Не то чтобы поздние, а среди них
уже совсем не автобиографические (роман «Гер-труда и Клавдий», например,
фантазирует о семье, в которой родился принц Гамлет) книги Апдайка
плохо написаны. Нет, написаны мастерски и с внушительной эрудицией, чтение
занимательное, — но, не будь они написаны, в литературе ничего не изменилось
бы. Лучше уж неудачи вроде «Пар» — живые неудачи, нужные литературе. А вот от
«Террориста» (2006), при всей раскаленности темы, — ни жарко, ни холодно. Апдайк пытался браться за «большие темы», но писать без
показного блеска мог только о том, что знал близко, чем жил. Когда-то,
сорокалетней знаменитостью, он проповедовал в лекции «Зачем писать?»: «Мы
должны писать там, где стоим; где мы действительно стоим — там есть жизнь»…
Таких лекций он больше не читал. Даже ностальгия, главный источник его
вдохновения, находила себе отдушину преимущественно в поэзии. Роман «Деревни»
(2004), написанный по кальке собственной биографии, не идет ни в какое
сравнение с ранними вещами. И дело не в возрасте, а в том, что жизнь стала хобби,
как он сокрушался, при работе — работе профессиональным литератором. Апдайк жить не мог без этой работы, но домашний реалист
зачах в его великолепном доме с видом на океан.
Спасало то, что он любил
путешествовать и его всюду приглашали. Интересная для нас деталь его итогового
маршрута: последним было путешествие в Россию в сентябре 2008-го, за полгода до
смерти. Впечатлениям, увы, не хватило времени осесть
на бумаге. В 1964 году, после поездки «по культурному обмену» в СССР и страны
социализма, о России он написал-таки. Мало, но тонко. Важно то, что в рассказе
«Богат в России» родился новый персонаж, нью-йоркский писатель Генри Бек,
ставший для Апдайка еще одним его, помимо Кролика,
двойником, героем отдельной книжной серии.
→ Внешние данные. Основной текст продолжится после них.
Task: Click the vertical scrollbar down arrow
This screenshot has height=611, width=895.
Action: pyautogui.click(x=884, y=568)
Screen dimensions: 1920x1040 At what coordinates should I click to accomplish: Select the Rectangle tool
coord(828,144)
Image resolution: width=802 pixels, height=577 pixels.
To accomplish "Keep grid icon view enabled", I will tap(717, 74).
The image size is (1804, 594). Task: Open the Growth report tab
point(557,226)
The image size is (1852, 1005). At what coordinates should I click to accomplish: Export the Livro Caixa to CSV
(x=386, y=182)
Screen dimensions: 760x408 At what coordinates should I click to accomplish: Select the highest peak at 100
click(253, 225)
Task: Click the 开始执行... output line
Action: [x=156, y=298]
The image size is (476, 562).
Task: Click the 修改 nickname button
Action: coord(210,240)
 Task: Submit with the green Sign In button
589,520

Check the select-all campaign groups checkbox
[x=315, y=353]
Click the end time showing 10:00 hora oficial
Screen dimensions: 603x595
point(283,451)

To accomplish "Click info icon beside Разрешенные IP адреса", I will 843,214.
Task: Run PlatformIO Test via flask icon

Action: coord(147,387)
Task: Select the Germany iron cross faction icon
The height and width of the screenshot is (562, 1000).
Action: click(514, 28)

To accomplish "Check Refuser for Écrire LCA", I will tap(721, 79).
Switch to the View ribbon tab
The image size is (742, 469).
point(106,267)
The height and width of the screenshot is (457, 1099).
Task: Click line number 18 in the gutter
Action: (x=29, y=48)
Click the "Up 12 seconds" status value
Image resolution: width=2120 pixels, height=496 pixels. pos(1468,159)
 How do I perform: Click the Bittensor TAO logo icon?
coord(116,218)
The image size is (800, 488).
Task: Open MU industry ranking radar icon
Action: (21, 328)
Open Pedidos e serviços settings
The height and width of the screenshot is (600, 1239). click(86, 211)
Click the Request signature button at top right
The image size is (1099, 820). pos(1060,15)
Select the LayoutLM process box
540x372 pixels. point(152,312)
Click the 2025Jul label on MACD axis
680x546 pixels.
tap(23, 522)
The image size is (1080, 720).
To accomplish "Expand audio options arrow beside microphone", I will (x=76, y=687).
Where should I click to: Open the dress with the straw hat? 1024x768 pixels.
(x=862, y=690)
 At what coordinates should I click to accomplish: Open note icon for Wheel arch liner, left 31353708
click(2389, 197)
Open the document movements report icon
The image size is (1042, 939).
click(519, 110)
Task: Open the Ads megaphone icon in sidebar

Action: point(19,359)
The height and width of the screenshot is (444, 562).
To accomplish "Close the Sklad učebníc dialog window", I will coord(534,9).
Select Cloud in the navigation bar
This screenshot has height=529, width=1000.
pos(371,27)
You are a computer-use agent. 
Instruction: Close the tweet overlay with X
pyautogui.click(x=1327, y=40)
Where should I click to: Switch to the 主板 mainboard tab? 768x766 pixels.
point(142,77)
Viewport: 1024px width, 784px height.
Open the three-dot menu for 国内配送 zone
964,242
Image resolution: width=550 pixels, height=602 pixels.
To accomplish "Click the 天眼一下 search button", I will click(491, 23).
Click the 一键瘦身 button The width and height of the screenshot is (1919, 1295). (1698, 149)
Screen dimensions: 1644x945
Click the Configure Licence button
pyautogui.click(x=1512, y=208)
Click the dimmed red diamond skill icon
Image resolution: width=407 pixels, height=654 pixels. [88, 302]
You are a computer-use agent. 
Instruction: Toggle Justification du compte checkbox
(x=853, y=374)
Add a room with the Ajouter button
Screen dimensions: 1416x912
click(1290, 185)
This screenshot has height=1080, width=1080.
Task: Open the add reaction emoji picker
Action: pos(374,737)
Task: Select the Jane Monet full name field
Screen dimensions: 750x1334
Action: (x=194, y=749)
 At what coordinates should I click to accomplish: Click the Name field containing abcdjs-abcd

Он-то, двойник, и обронил: «Россия,
должно быть, единственная страна в мире, где можно чувствовать тоску по родине,
не покидая ее». Верно ли, нет ли, но сказать это мог только Апдайк.
В ападайковской ностальгии по настоящему видится
стержень его продуктивности, «пенсильванская штука»,
с которой он прошагал восходящий отрезок своего творческого пути. К концу этого
пути писательское блаженство Апдайка было омрачено
осознанием, что количество производимой продукции не искупает истощившегося
качества и что не только он это заметил. «Ему легче подавить зевок, чем не
написать роман» — начал рецензию на роман «К концу времен» тридцатидвухлетний
Джеймс Вуд, восходящее светило британской критики. А тридцатипятилетний
американский прозаик Дэвид Фостер Уоллес, сначала
объявив себя давним поклонником Апдайка, публично
задал риторический во-прос, есть ли у него хоть одна неопубликованная мысль.
Были наскоки и похлеще, пришлось построить оборону в очередном
bon mot:
«Среди соперников, наседающих на стареющего писателя, есть и он сам в молодости
— проворный, задорный, новый»… И почему этот соперник потеснил позднего Апдайка в пространной книге Адама Бегли
— вполне понятно.
* Городок в штате Пенсильвания, где Апдайк провел первые восемнадцать лет жизни.